* What this task involves: When you reach the line below that has "Instruction: Switch to", start returning lines exactly, and stop after the line that has "Given: Click the"; skip the pictures.

Dataset entries:

------------------------------------------------------------------------

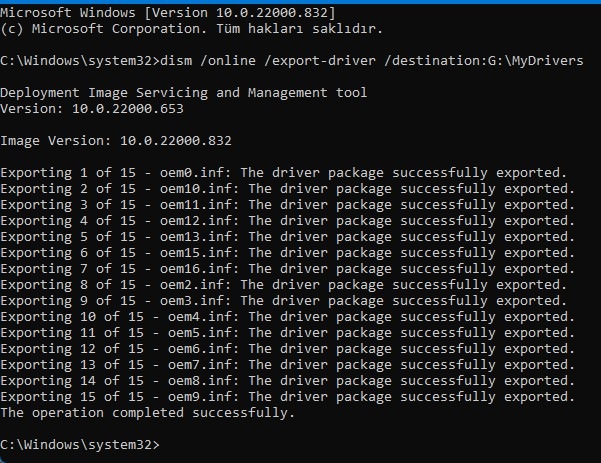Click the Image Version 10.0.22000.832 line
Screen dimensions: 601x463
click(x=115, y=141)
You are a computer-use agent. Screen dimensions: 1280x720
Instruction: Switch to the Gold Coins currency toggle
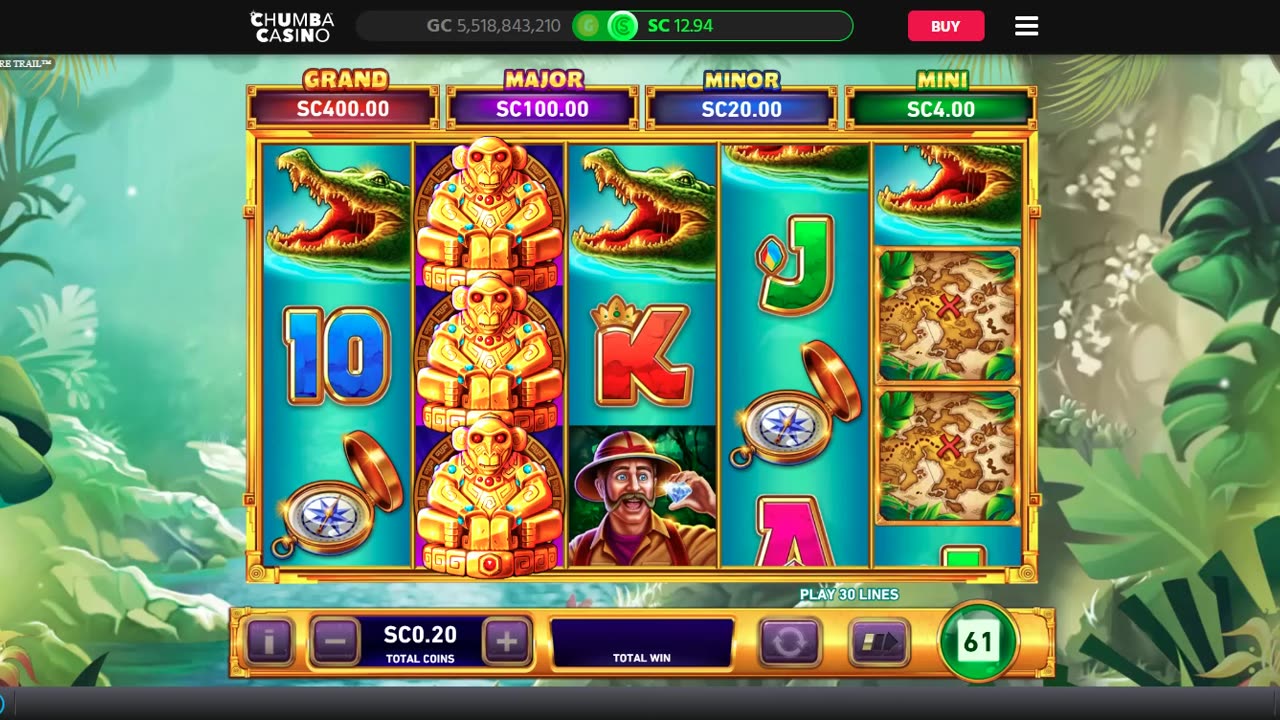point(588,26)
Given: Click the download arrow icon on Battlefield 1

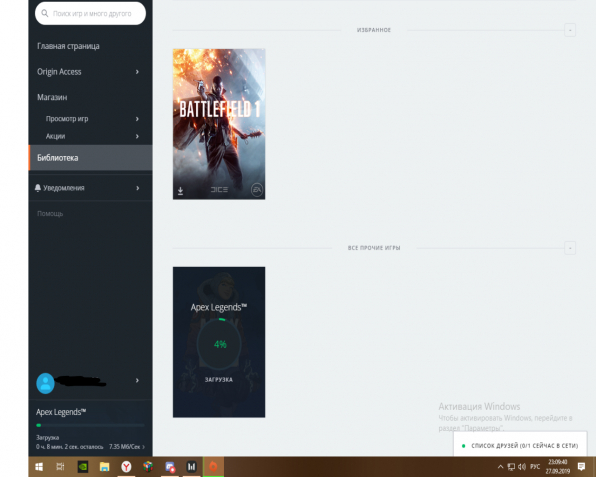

------------------------------------------------------------------------

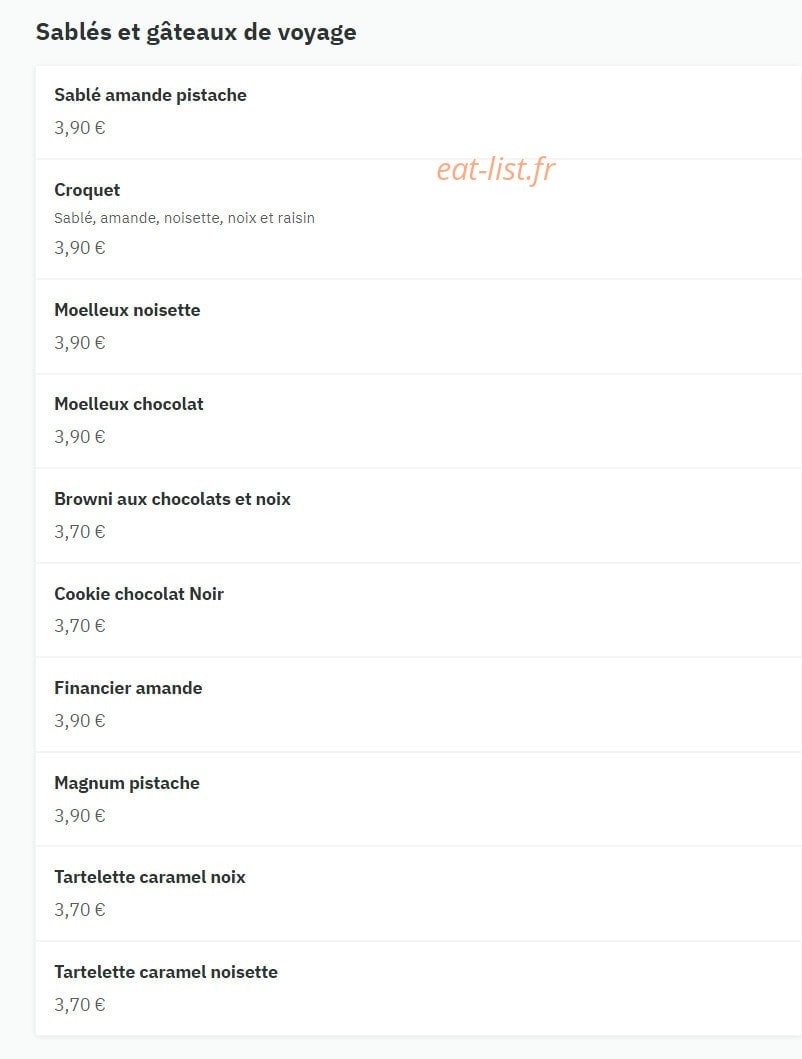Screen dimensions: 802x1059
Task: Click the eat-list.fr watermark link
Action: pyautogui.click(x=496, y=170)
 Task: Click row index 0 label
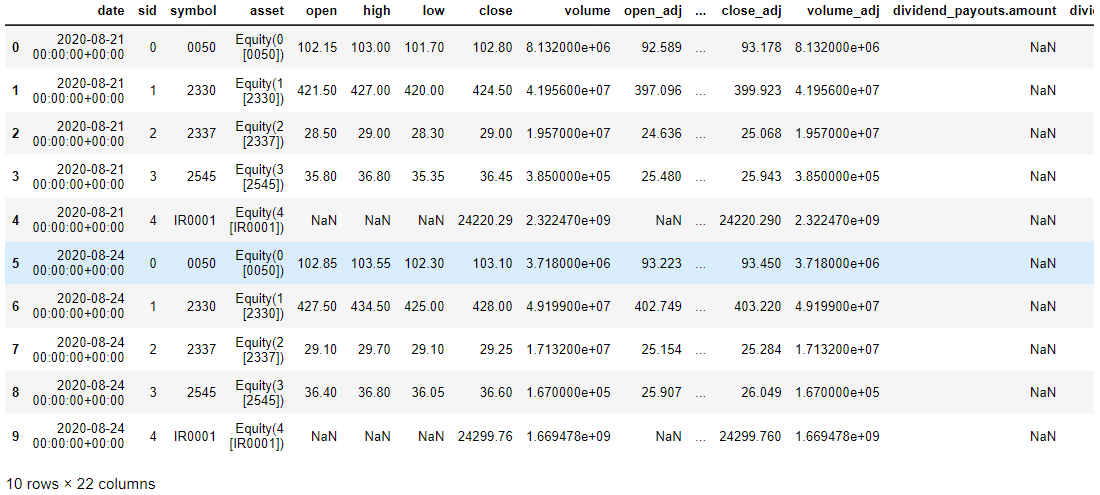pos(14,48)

------------------------------------------------------------------------

* Output for this task:
Instruction: Switch to the Gold Coins currency toggle
point(588,26)
Given: Click the download arrow icon on Battlefield 1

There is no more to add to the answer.